I’m sure most, if not all of us have seen runners running long distances barefoot and wondered “how in the world…?” Walking on barefoot on tar hurts enough, how can someone just casually run on roads as though it was paved with the softest material possible? What about the cuts from the rough surface? What about the impact that hits your foot with each step? Where does all that force go?

A triathlete taking on a triathlon without any running shoes – Photo from flickr

There have been arguments that barefoot running is better for our body as compared to shod running (For the uninitiated, “shod running” simply means running with a shoe). This study argues that barefoot running results in less injuries from impact transmission. Some impact transmission injuries include Plantar Fascilitis (pain in the heel), stress fractures and shin splints.

According to Steven E. Robbins’ Human Performance group at Concordia University, wearing a shoe results in a lack of sensory feedback that produces a rigid system, preventing natural foot shock absorption. Running barefoot would result in direct contact with the running surface, allowing for more natural foot shock absorption to occur. He further states that running shoes are designed based on the assumption that the foot is a delicate and rigid object, thus requiring shock absorption material.

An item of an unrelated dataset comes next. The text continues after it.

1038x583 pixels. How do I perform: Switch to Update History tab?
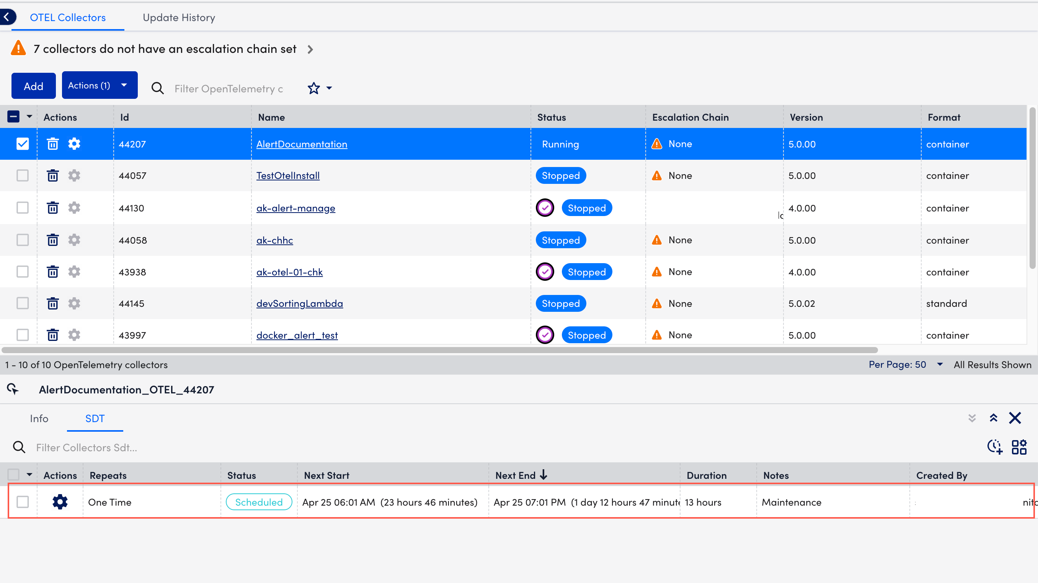179,18
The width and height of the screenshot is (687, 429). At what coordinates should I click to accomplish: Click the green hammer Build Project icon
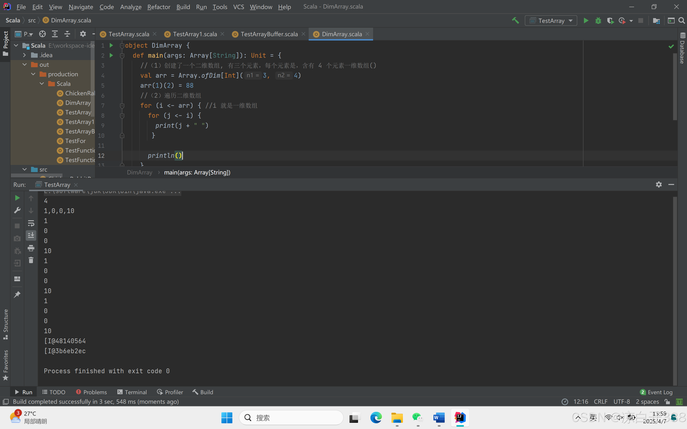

It’s this combination of natural shock absorption from your foot and the shock absorption from a running shoe that causes running injuries.

Vibram – A popular brand of minimalist running shoes – photo from flickr

Recently, “minimalist” running shoes have hit the market. These shoes are said to have the same effect as barefoot running, but with the protective benefits of shod running. However, a study from the Centre for Exercise and Sports Science in Deakin University in Australia states that running in a minimalist shoe is not the same as running barefoot. Data from 22 experienced runners running barefoot and 3 types of running shoes (Minimalist, Racing Flat, and the Athlete’s regular shoe) were collected. It turns out that there were significant differences between barefoot and shod conditions, but not much difference between the 3 shod conditions.

Knee and Ankle Power Generation between barefoot vs shod running. Graph by Benedict Tan. Data from British Journal of Sports Medicine

Furthermore, barefoot running increases the amount of work done and power generated at the ankle, while decreasing the amount of work done and power generated at the knee. More importantly, the minimalist shoe had more similarity with the other 2 variations of running shoes as opposed to barefoot running. This proves that running in a minimalist shoe is not the same as running barefoot, despite what previous studies have shown.

More research is definitely needed, but personally, I’d stick with what’s comfortable. No one can dictate how you run, they are your feet after all. If you love to feel one with the road, no one’s gonna stop you. Me? I like a lightweight racing shoe. I prefer to run with something light, but also with the peace of mind that I won’t end my run with cuts and bruises on the soles of my feet.